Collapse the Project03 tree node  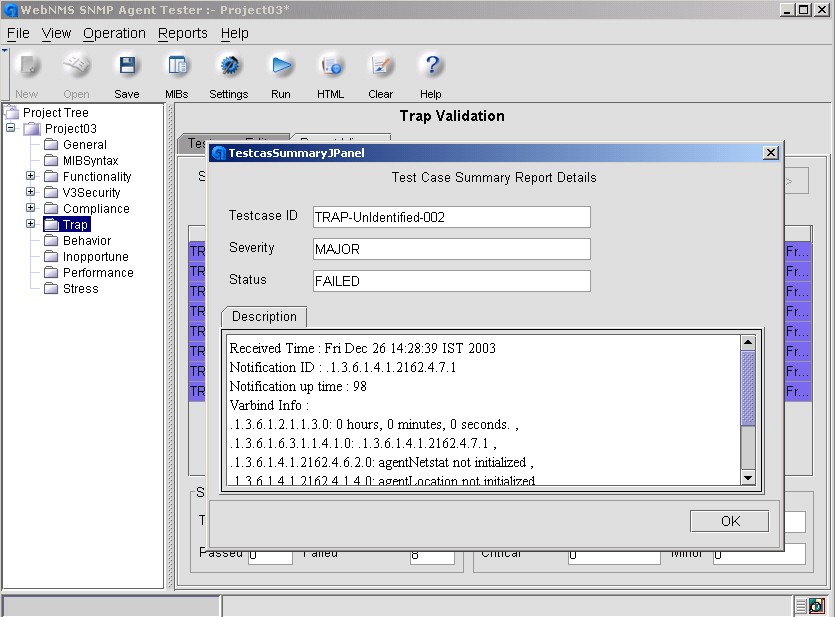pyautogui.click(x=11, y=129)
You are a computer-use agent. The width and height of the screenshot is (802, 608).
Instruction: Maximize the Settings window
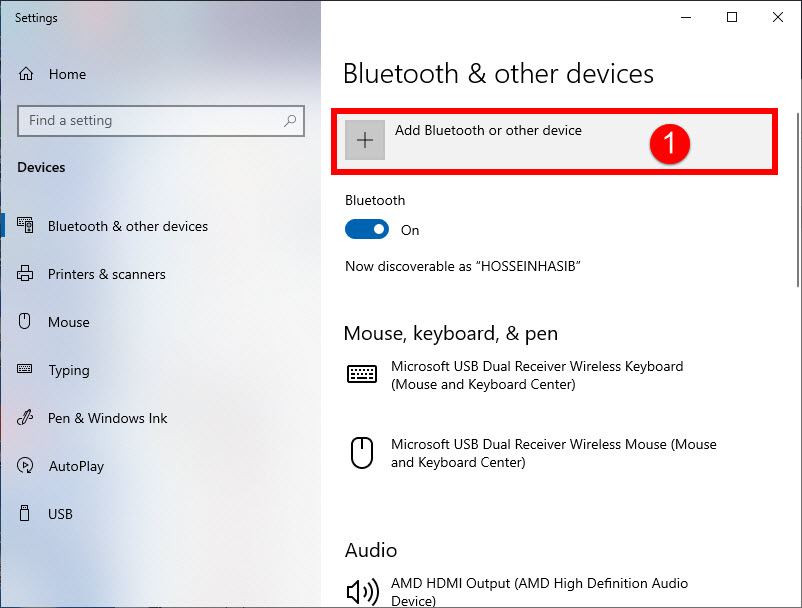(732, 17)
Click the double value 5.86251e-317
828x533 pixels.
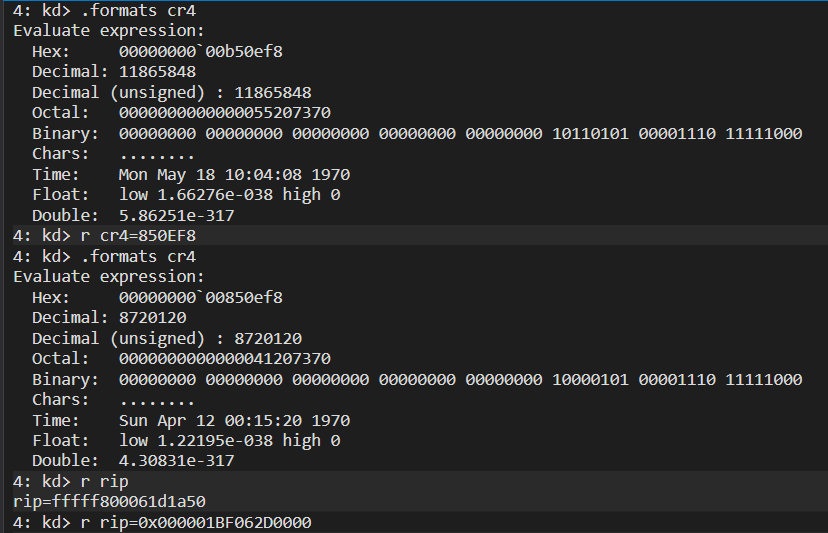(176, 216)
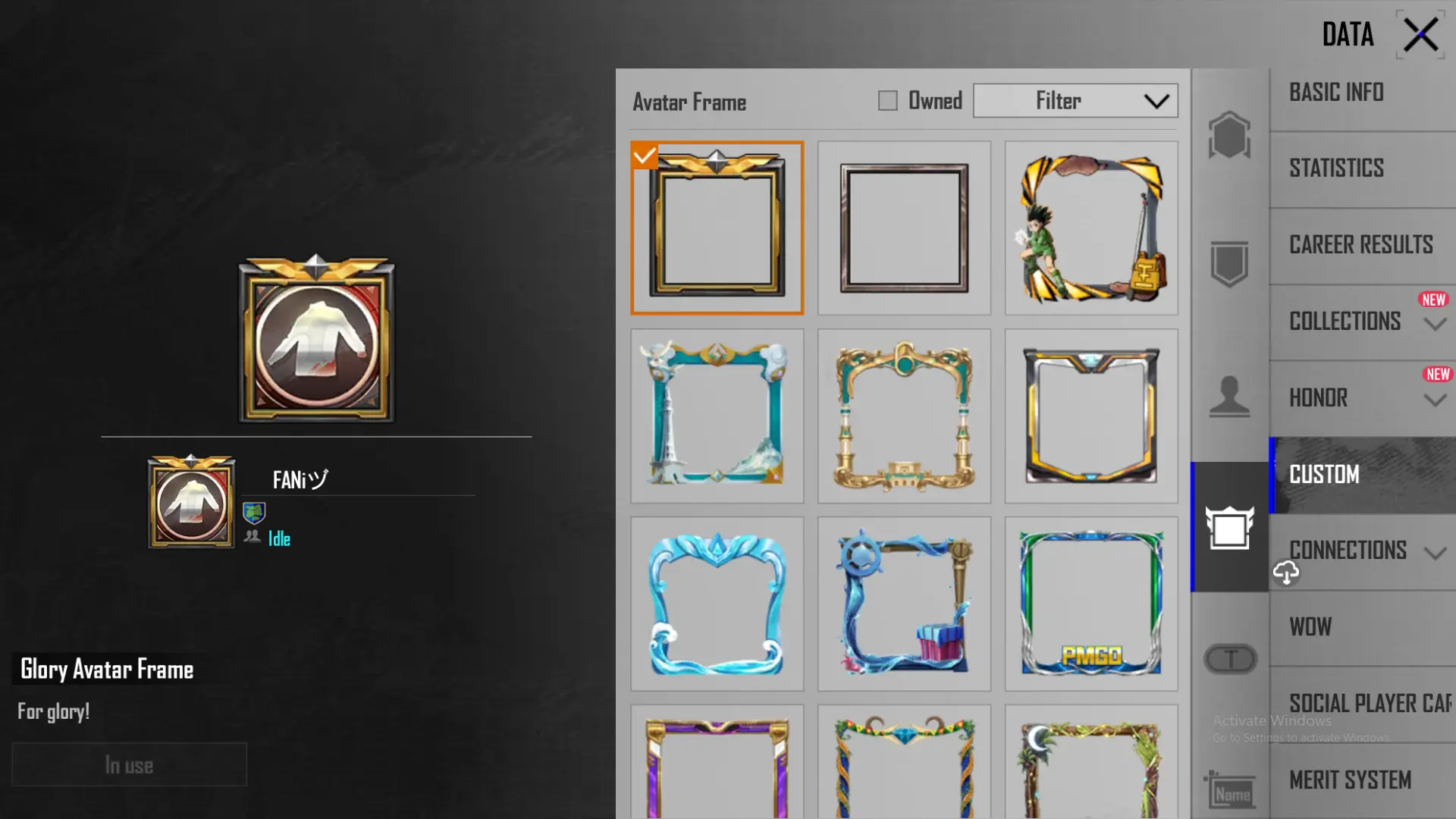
_ _ _ _
(EXERCISE) Beginning with the line that contains "Click the double value 5.86251e-317", repeat every remaining line of the data exactly, the last line included, and omit pictures.

(RESULT OF THIS EXERCISE)
Click the double value 5.86251e-317
828x533 pixels.
(176, 216)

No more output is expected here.